Consignes de travail:
a. Relevez toutes les missions exercées dans le secteur du conseil aux entreprises que cite l'extrait d'entretien ci-dessous.
b. D'après l'extrait d'entretien ci-dessous, pendant combien d'années Bérangère Leroy a-t-elle occupé le poste de Responsable sécurité environnement, et dans quel type d'entreprises ?
c. Résumez l'extrait d'entretien ci-dessous en deux phrases.

Extrait:
__________________________________________________
Interview parue dans le blog d’Emilie Compignie
RSE, ESG, double matérialité, les entreprises n’échappent aux réflexions sur les impacts sociaux, environnementaux, à la bonne gouvernance ou encore à l’atteinte des Objectifs de Développement Durable des Nations Unies. Si le chemin vers un business model respectueux de tous et de tout reste encore long, il devient de plus en plus difficile de refuser de s’engager pour de bonnes causes. Et les organisations à but non lucratifs servent souvent de relais pour matérialiser ces aspirations. Mais comment s’engager auprès des entreprises, collecter des fonds et surtout créer des partenariats riches et pérennes?
J’ai posé ces questions à Bérangère Leroy, Fondatrice de Partenariats Durables en France, qui bénéficie d’une longue expérience dans le secteur privé et a décidé de mettre ses connaissances et compétences à profit des organisations à but non lucratif.
Pouvez-vous nous en dire plus sur votre parcours ?
Après 10 années en tant que Responsable sécurité environnement au sein de PME industrielles, j’ai évolué vers le secteur du conseil aux entreprises. J’y ai exercé diverses missions : consultante développement durable, manager d’une équipe de consultants, pilote de clubs et réseaux d’entreprises ou encore recherche de sponsors et de partenaires.
Investie par ailleurs en tant que bénévole de compétences auprès d’associations d’insertion, j’ai souhaité donner plus de sens à mon parcours en intégrant le secteur non-profit. Pour cela j’ai obtenu le Certificat Français de Fundraising (stratégie de collecte de fonds et mécénat) et suis régulièrement investie lors des événements organisés par l’Association Française de Fundraising.
__________________________________________________
Matériel fourni:
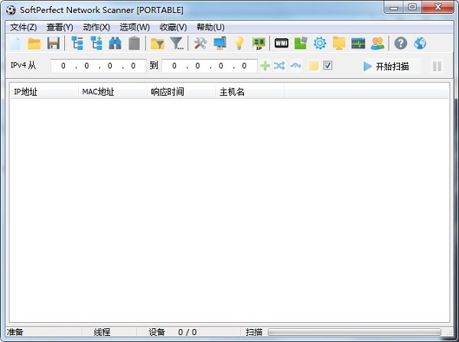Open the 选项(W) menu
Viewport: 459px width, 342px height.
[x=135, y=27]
__________________________________________________
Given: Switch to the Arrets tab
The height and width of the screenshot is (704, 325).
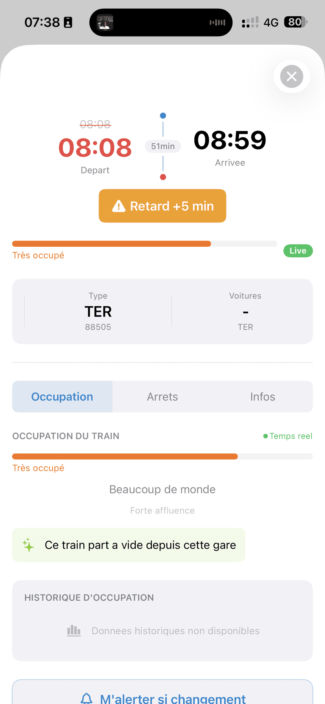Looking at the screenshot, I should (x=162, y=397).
__________________________________________________
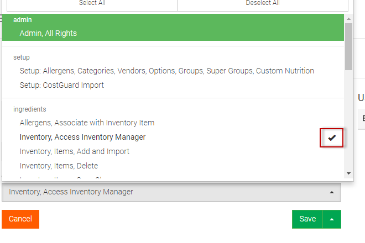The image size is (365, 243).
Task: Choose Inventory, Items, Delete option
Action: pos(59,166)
__________________________________________________
Réponses aux consignes:
a.
- consultante développement durable
- manager d'une équipe de consultants
- pilote de clubs et réseaux d'entreprises
- recherche de sponsors et de partenaires

b. Pendant 10 années, au sein de PME industrielles.

c. Face aux enjeux RSE, ESG et de développement durable, les entreprises s'engagent de plus en plus pour de bonnes causes, souvent via des organisations à but non lucratif, et Bérangère Leroy, fondatrice de Partenariats Durables en France, est interrogée sur la manière de créer avec elles des partenariats pérennes. Elle retrace son parcours : dix années comme Responsable sécurité environnement en PME industrielles, puis diverses missions dans le conseil aux entreprises, avant de rejoindre le secteur non-profit après avoir obtenu le Certificat Français de Fundraising.